На отпевании, панихиде и похоронах присутствовали не только родственники, друзья и знакомые, но и журналисты и даже кое-кто из официальных лиц, в свете недавнего акта дарения художественных произведений.

Глафиру Сергеевну хоронили рядом с Петром Акимовичем – бок о бок, теперь они уж навсегда вместе.

Было много скорбных речей и немного официоза.

И почему-то рыдала навзрыд Алевтина, уткнувшись в пальто своего мужа. Вершинин еще подумал отвлеченно – надо же, при жизни последние годы сплошное противостояние с матерью у нее было, все что-то хотела от нее, требовала, обвиняла, а теперь рыдает от горя, как осиротевшая девочка.

Хотя… по сути, она и есть осиротевшая девочка с плохим характером. И у девочек с плохим характером родители умирают.

А он переживал настоящую потерю, испытывая почти физическую боль. Плакать не плакал, держался, но так тошно ныло что-то в душе, так сиротливо горько. Только в моменты, когда уже окончательно поздно, истинно понимаешь, кем на самом деле являлся для тебя тот, кого ты потерял. Как ни странно, бабуля была для Григория самым близким человеком.

Нет, не совсем так – самым близким был дед Петр, а за ним она и уже за ней – родители.

«До встречи с Марьяной», – вдруг подумалось Вершинину.

И Григорий так остро, так ясно ощутил, как ему сейчас не хватает Марьяны! Вот сейчас, в эту трагическую минуту! Она нужна ему, необходима, чтобы его – его утешить! Даже на Виталия ее сердца для утешения хватало, что ж она его тут одного бросила!

Григорий уткнулся бы ей в плечо, спрятав свою боль в самом надежном месте, и она шептала бы ему на ухо что-то успокоительное своим волшебным голосом, утоляя его печали, и он бы точно знал, что девушка его понимает и чувствует его боль, как свою.

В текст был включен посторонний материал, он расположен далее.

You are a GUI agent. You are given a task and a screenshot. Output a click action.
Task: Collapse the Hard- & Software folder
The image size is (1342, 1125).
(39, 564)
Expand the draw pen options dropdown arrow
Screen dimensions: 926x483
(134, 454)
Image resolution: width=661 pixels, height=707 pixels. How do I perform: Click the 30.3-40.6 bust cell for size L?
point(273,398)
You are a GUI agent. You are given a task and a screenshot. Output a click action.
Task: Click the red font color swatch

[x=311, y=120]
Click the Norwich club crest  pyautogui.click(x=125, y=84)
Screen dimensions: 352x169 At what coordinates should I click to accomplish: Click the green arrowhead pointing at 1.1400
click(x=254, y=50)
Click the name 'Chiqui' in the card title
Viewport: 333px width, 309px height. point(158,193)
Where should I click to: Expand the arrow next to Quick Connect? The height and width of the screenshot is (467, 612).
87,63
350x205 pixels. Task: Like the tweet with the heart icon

Поминки проводили в кафе. Людей собралось много, поминали, вспоминали, а Григорий словно выключился из общего застолья, переживая и оплакивая свою потерю внутри себя в своем одиночестве.

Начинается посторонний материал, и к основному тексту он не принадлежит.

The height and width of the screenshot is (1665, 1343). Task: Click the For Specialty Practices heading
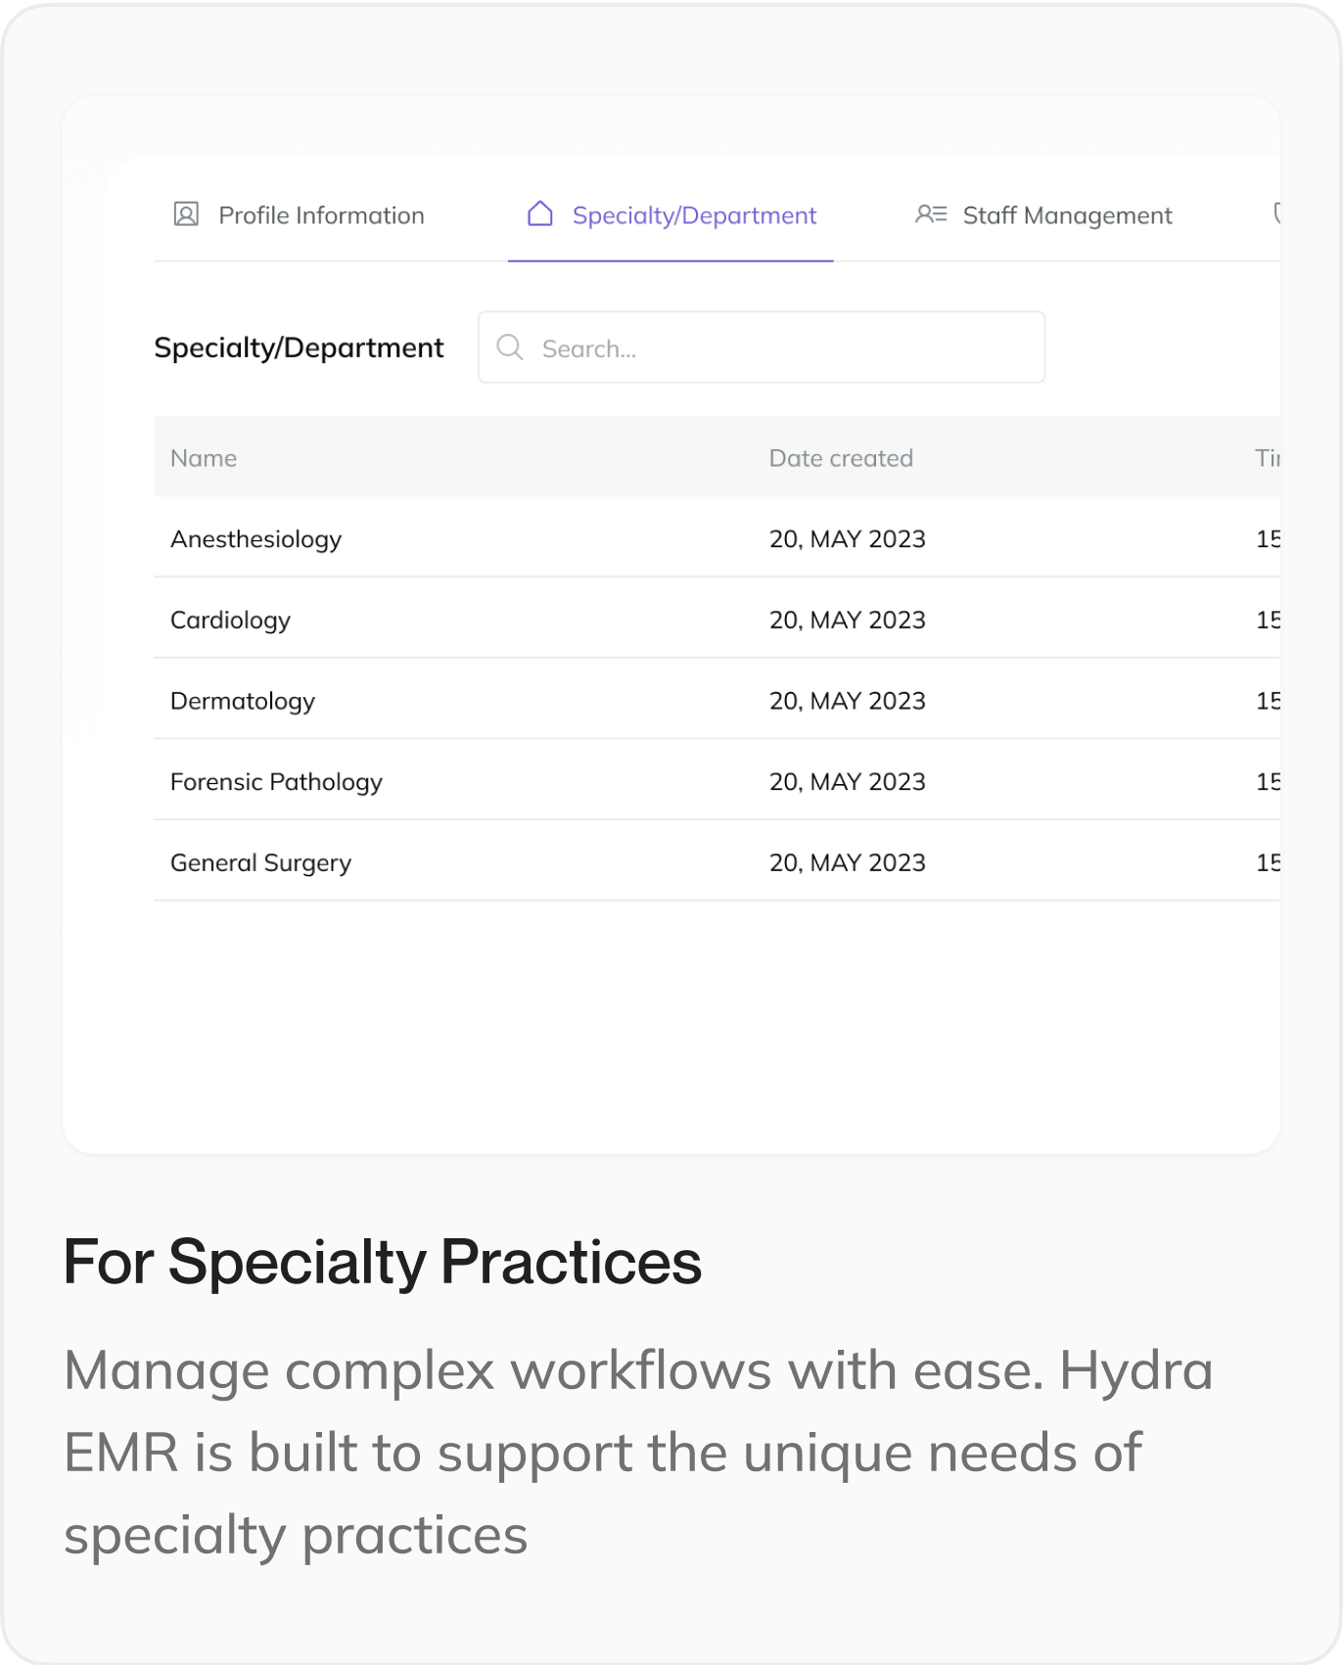[x=383, y=1261]
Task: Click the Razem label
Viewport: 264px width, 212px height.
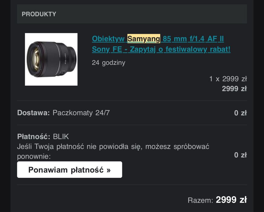Action: [x=200, y=200]
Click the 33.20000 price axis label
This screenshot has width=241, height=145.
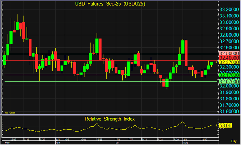[x=229, y=9]
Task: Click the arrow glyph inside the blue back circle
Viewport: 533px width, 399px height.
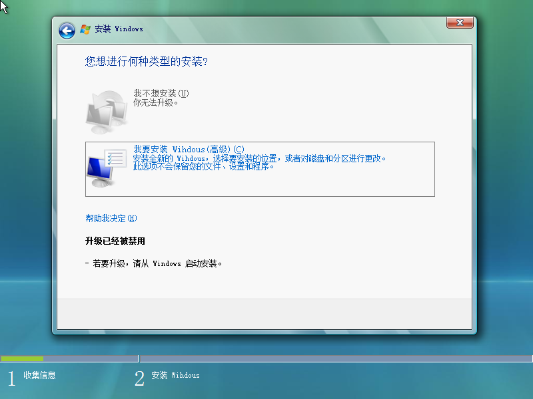Action: pos(66,30)
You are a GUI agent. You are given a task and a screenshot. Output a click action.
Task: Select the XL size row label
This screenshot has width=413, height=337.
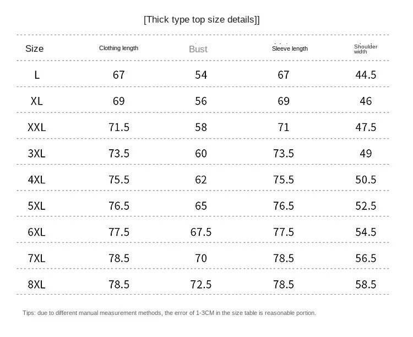point(37,101)
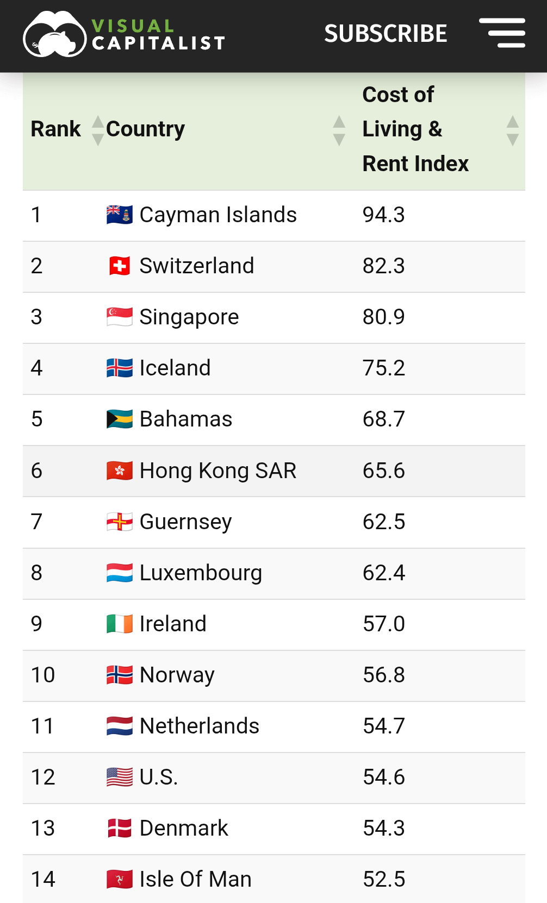Screen dimensions: 547x903
Task: Open the hamburger navigation menu
Action: [502, 33]
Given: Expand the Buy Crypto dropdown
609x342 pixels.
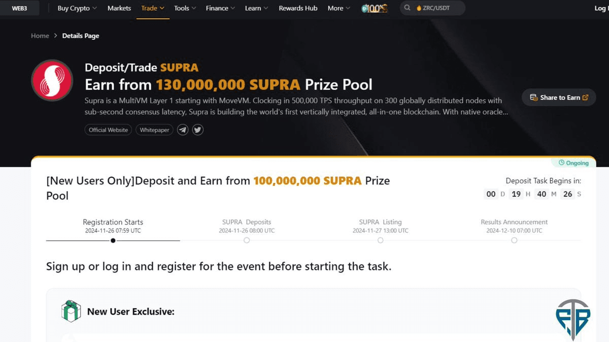Looking at the screenshot, I should pyautogui.click(x=77, y=8).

И вдруг ему показалось, что где-то над плечом недовольно выговаривает ему бабуля, он словно голос ее услышал:

«Ну, чего ты вдруг так тосковать взялся? У меня все хорошо, мы теперь с Петенькой, и у нас все в порядке! И незачем так уж горевать, только меня расстраивать!»

Григорий даже обернулся, посмотрев себе за спину, настолько реальным послышался ему ее голос – понятное дело, никого не обнаружил, даже стушевался как-то своей реакции. И подумалось вдруг: бабушка теперь с дедом, и у них наверняка все хорошо. Вдвоем же. Небось, смеются над какой-нибудь шуточкой и над всеми собравшимися, такими серьезными и торжественно печальными!

Поминки шли своим ходом, несколько затянувшись, Григорий вышел в холл, остановился у окна, в задумчивости глядя на улицу, тут его и нашел отец. Подошел, положил руку на плечо и спросил:

– Ты как?

– Нормально, – кивнул Григорий.

– У вас с ней особые отношения были, – вздохнул печально Павел Петрович. – Она всегда любила тебя больше всех. Да и ты ее, – и похлопал сына по спине. – Ничего, сынок, мы с мамой никогда не обижались. Вы на самом деле очень совпадали характерами, юмором, восприятием жизни и мира. И так бывает. В народе говорят: встретились родственные души.